(Data excerpts)
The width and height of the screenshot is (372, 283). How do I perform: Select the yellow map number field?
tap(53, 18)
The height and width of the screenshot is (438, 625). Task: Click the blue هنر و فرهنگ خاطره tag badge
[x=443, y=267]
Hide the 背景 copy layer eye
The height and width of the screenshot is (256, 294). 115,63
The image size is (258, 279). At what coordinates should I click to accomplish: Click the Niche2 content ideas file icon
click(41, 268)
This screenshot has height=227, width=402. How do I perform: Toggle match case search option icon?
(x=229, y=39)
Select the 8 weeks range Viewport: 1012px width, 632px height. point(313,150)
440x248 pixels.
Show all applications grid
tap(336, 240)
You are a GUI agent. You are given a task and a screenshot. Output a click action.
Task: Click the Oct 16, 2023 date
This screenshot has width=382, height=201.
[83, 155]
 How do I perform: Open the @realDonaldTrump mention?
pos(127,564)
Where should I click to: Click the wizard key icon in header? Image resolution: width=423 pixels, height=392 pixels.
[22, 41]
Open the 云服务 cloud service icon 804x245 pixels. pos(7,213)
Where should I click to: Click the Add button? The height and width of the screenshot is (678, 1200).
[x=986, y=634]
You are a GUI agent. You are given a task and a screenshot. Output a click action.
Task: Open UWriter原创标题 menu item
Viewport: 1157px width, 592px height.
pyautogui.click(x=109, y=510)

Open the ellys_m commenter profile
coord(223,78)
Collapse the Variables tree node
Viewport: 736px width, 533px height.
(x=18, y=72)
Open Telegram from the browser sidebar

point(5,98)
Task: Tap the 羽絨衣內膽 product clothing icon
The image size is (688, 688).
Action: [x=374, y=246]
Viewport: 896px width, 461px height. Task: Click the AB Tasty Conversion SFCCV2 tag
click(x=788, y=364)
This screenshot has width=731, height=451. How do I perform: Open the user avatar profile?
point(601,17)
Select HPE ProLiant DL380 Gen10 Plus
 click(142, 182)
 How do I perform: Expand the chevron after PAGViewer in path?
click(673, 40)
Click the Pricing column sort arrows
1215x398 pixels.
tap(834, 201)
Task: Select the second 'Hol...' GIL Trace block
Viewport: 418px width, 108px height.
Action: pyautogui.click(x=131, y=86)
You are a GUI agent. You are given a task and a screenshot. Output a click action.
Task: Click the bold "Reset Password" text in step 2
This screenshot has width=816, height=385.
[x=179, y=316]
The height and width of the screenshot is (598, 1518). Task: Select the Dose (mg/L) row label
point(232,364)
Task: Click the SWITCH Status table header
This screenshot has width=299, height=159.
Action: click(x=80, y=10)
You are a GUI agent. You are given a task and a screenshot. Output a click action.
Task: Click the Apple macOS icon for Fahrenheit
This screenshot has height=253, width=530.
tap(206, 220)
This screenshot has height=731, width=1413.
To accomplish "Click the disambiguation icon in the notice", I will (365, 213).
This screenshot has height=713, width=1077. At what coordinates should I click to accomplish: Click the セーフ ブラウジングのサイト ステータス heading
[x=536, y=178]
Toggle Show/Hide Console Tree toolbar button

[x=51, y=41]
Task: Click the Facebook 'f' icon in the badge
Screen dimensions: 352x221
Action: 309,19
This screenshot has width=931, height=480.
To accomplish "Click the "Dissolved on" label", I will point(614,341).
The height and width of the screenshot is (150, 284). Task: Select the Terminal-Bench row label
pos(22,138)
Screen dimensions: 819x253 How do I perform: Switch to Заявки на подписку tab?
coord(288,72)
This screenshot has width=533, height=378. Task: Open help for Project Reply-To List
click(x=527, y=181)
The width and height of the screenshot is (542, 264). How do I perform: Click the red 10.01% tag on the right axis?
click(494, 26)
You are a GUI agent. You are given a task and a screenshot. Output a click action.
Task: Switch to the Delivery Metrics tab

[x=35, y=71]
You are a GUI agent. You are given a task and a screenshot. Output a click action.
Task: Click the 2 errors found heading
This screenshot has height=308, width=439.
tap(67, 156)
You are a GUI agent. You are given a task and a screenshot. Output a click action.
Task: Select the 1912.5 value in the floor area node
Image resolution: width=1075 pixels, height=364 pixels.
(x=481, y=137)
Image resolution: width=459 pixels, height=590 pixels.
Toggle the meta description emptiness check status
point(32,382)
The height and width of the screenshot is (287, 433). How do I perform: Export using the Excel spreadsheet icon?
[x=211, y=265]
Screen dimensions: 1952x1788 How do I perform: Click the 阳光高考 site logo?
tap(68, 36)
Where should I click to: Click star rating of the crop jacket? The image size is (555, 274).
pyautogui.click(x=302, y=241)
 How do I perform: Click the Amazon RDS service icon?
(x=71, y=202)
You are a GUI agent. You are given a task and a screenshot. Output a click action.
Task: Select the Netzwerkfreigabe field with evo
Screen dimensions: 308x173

=== Exercise requirements ===
Write the entries above out again. Match them exactly.

=== Result of the exercise ===
The width and height of the screenshot is (372, 283). How do I perform: Select the yellow map number field?
tap(53, 18)
The height and width of the screenshot is (438, 625). Task: Click the blue هنر و فرهنگ خاطره tag badge
[x=443, y=267]
Hide the 背景 copy layer eye
The height and width of the screenshot is (256, 294). 115,63
The image size is (258, 279). At what coordinates should I click to accomplish: Click the Niche2 content ideas file icon
click(41, 268)
This screenshot has height=227, width=402. How do I perform: Toggle match case search option icon?
(x=229, y=39)
Select the 8 weeks range Viewport: 1012px width, 632px height. point(313,150)
440x248 pixels.
Show all applications grid
tap(336, 240)
You are a GUI agent. You are given a task and a screenshot. Output a click action.
Task: Click the Oct 16, 2023 date
This screenshot has width=382, height=201.
[83, 155]
 How do I perform: Open the @realDonaldTrump mention?
pos(127,564)
Where should I click to: Click the wizard key icon in header? Image resolution: width=423 pixels, height=392 pixels.
[22, 41]
Open the 云服务 cloud service icon 804x245 pixels. pos(7,213)
Where should I click to: Click the Add button? The height and width of the screenshot is (678, 1200).
[x=986, y=634]
You are a GUI agent. You are given a task and a screenshot. Output a click action.
Task: Open UWriter原创标题 menu item
Viewport: 1157px width, 592px height.
pyautogui.click(x=109, y=510)

Open the ellys_m commenter profile
coord(223,78)
Collapse the Variables tree node
Viewport: 736px width, 533px height.
(x=18, y=72)
Open Telegram from the browser sidebar

point(5,98)
Task: Tap the 羽絨衣內膽 product clothing icon
The image size is (688, 688).
Action: [x=374, y=246]
Viewport: 896px width, 461px height. Task: Click the AB Tasty Conversion SFCCV2 tag
click(x=788, y=364)
This screenshot has width=731, height=451. How do I perform: Open the user avatar profile?
point(601,17)
Select HPE ProLiant DL380 Gen10 Plus
 click(142, 182)
 How do I perform: Expand the chevron after PAGViewer in path?
click(673, 40)
Click the Pricing column sort arrows
1215x398 pixels.
tap(834, 201)
Task: Select the second 'Hol...' GIL Trace block
Viewport: 418px width, 108px height.
Action: pyautogui.click(x=131, y=86)
You are a GUI agent. You are given a task and a screenshot. Output a click action.
Task: Click the bold "Reset Password" text in step 2
This screenshot has width=816, height=385.
[x=179, y=316]
The height and width of the screenshot is (598, 1518). Task: Select the Dose (mg/L) row label
point(232,364)
Task: Click the SWITCH Status table header
This screenshot has width=299, height=159.
Action: click(x=80, y=10)
You are a GUI agent. You are given a task and a screenshot. Output a click action.
Task: Click the Apple macOS icon for Fahrenheit
This screenshot has height=253, width=530.
tap(206, 220)
This screenshot has height=731, width=1413.
To accomplish "Click the disambiguation icon in the notice", I will (365, 213).
This screenshot has height=713, width=1077. At what coordinates should I click to accomplish: Click the セーフ ブラウジングのサイト ステータス heading
[x=536, y=178]
Toggle Show/Hide Console Tree toolbar button

[x=51, y=41]
Task: Click the Facebook 'f' icon in the badge
Screen dimensions: 352x221
Action: 309,19
This screenshot has width=931, height=480.
To accomplish "Click the "Dissolved on" label", I will point(614,341).
The height and width of the screenshot is (150, 284). Task: Select the Terminal-Bench row label
pos(22,138)
Screen dimensions: 819x253 How do I perform: Switch to Заявки на подписку tab?
coord(288,72)
This screenshot has width=533, height=378. Task: Open help for Project Reply-To List
click(x=527, y=181)
The width and height of the screenshot is (542, 264). How do I perform: Click the red 10.01% tag on the right axis?
click(494, 26)
You are a GUI agent. You are given a task and a screenshot. Output a click action.
Task: Switch to the Delivery Metrics tab

[x=35, y=71]
You are a GUI agent. You are given a task and a screenshot. Output a click action.
Task: Click the 2 errors found heading
This screenshot has height=308, width=439.
tap(67, 156)
You are a GUI agent. You are given a task and a screenshot. Output a click action.
Task: Select the 1912.5 value in the floor area node
Image resolution: width=1075 pixels, height=364 pixels.
(x=481, y=137)
Image resolution: width=459 pixels, height=590 pixels.
Toggle the meta description emptiness check status
point(32,382)
The height and width of the screenshot is (287, 433). How do I perform: Export using the Excel spreadsheet icon?
[x=211, y=265]
Screen dimensions: 1952x1788 How do I perform: Click the 阳光高考 site logo?
tap(68, 36)
Where should I click to: Click star rating of the crop jacket? The image size is (555, 274).
pyautogui.click(x=302, y=241)
 How do I perform: Click the Amazon RDS service icon?
(x=71, y=202)
You are a GUI agent. You are given a task and a screenshot. Output a click action.
Task: Select the Netzwerkfreigabe field with evo
Screen dimensions: 308x173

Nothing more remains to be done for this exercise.